▸ **Your assignment**:
Would you output the lines from the one containing "The width and height of the screenshot is (497, 652)." through the final line of the entries, exactly and with pictures omitted?

Collected data entries:
________________________________________

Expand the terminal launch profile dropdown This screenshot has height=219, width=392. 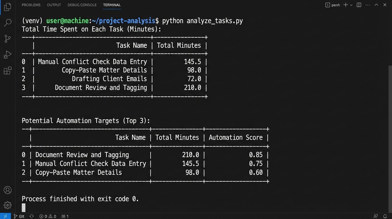point(351,5)
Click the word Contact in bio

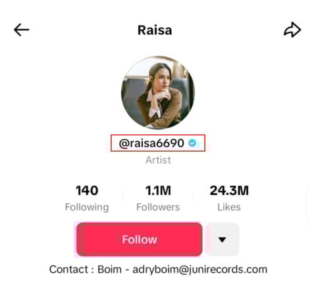(68, 270)
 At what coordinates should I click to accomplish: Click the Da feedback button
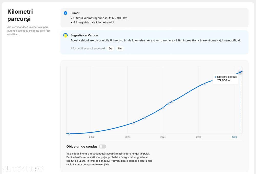(x=111, y=49)
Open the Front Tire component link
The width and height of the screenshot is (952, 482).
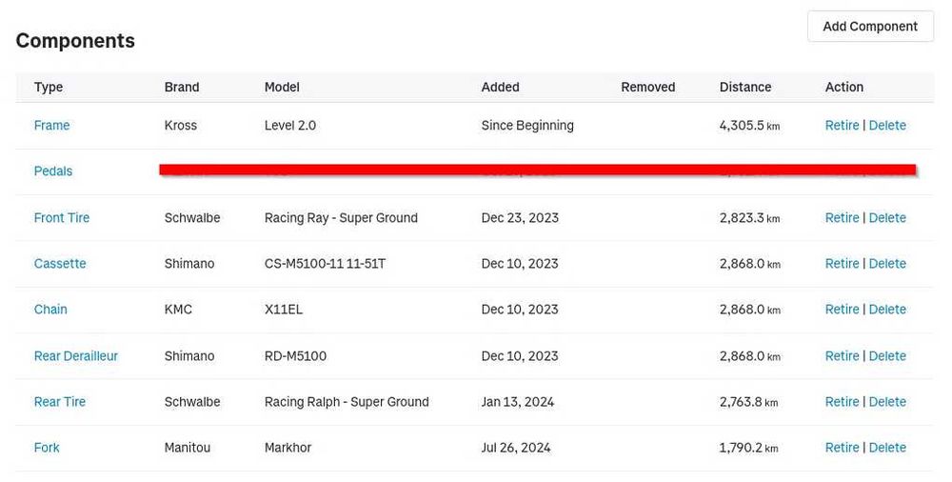[x=62, y=218]
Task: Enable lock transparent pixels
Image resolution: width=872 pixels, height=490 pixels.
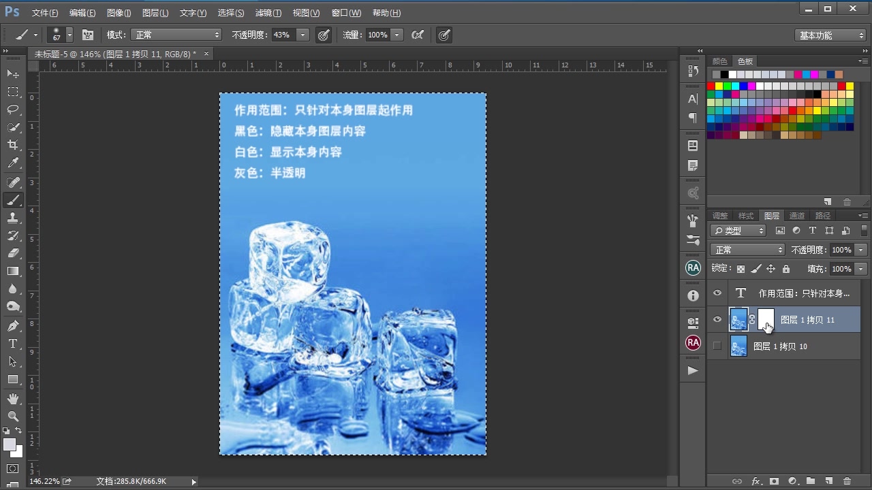Action: click(x=741, y=268)
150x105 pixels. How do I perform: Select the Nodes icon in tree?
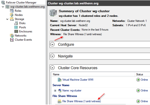[12, 15]
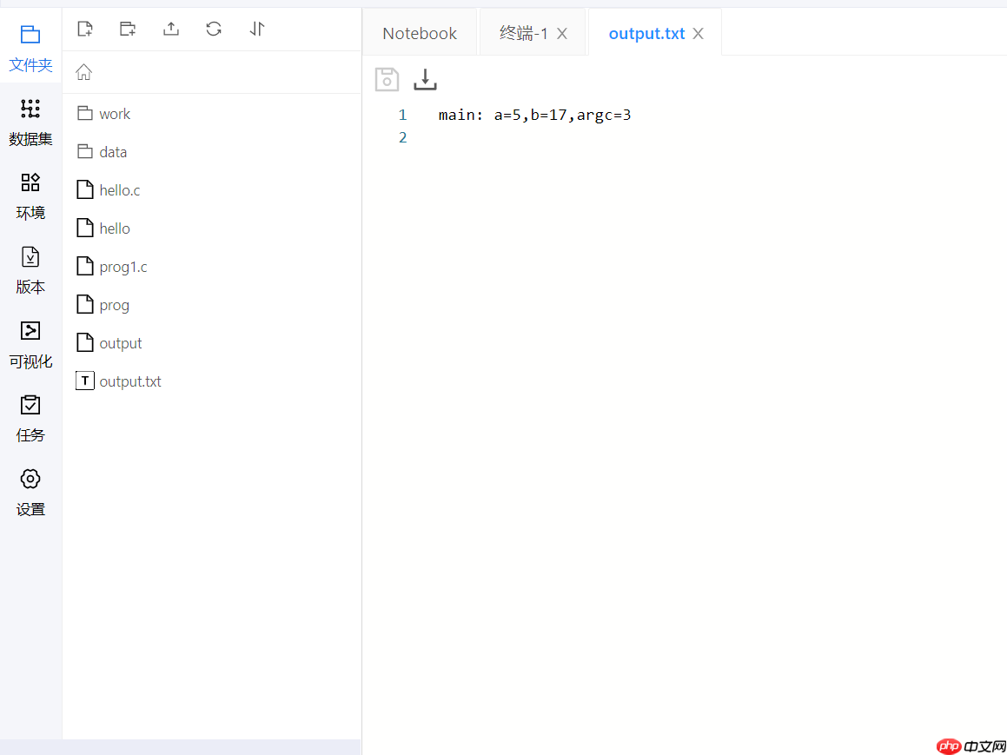Create a new file

[x=84, y=29]
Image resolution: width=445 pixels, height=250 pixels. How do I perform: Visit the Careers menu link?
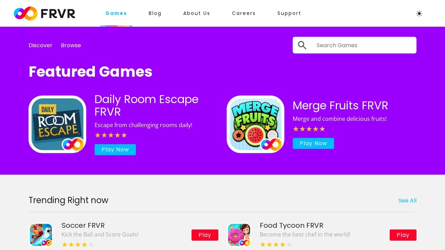(244, 13)
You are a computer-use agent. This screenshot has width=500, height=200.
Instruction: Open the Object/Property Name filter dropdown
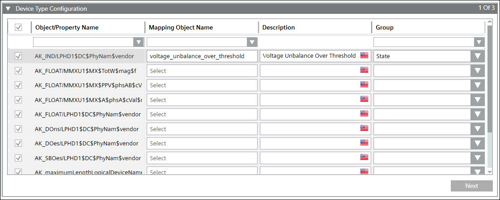[139, 42]
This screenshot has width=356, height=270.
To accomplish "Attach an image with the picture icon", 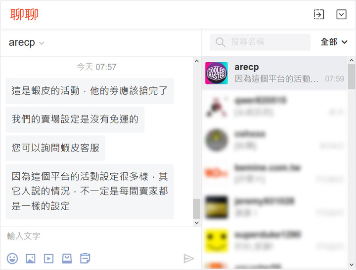I will point(31,259).
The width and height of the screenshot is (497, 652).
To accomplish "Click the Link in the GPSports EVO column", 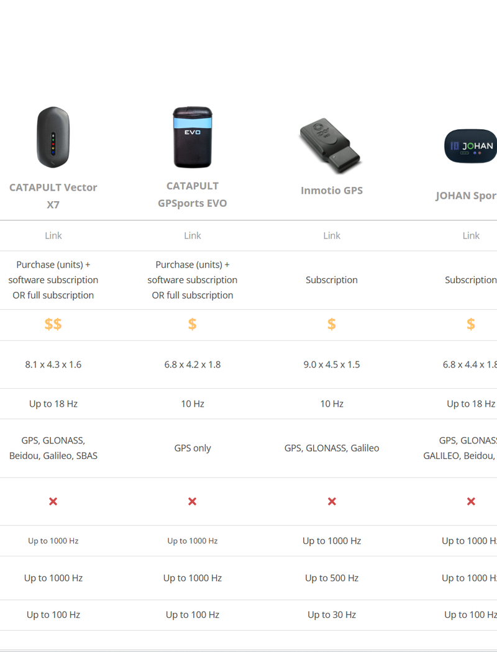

________________________________________

▸ **Answer to the problem**:
The width and height of the screenshot is (497, 652).
To accomplish "Click the Link in the GPSports EVO column", 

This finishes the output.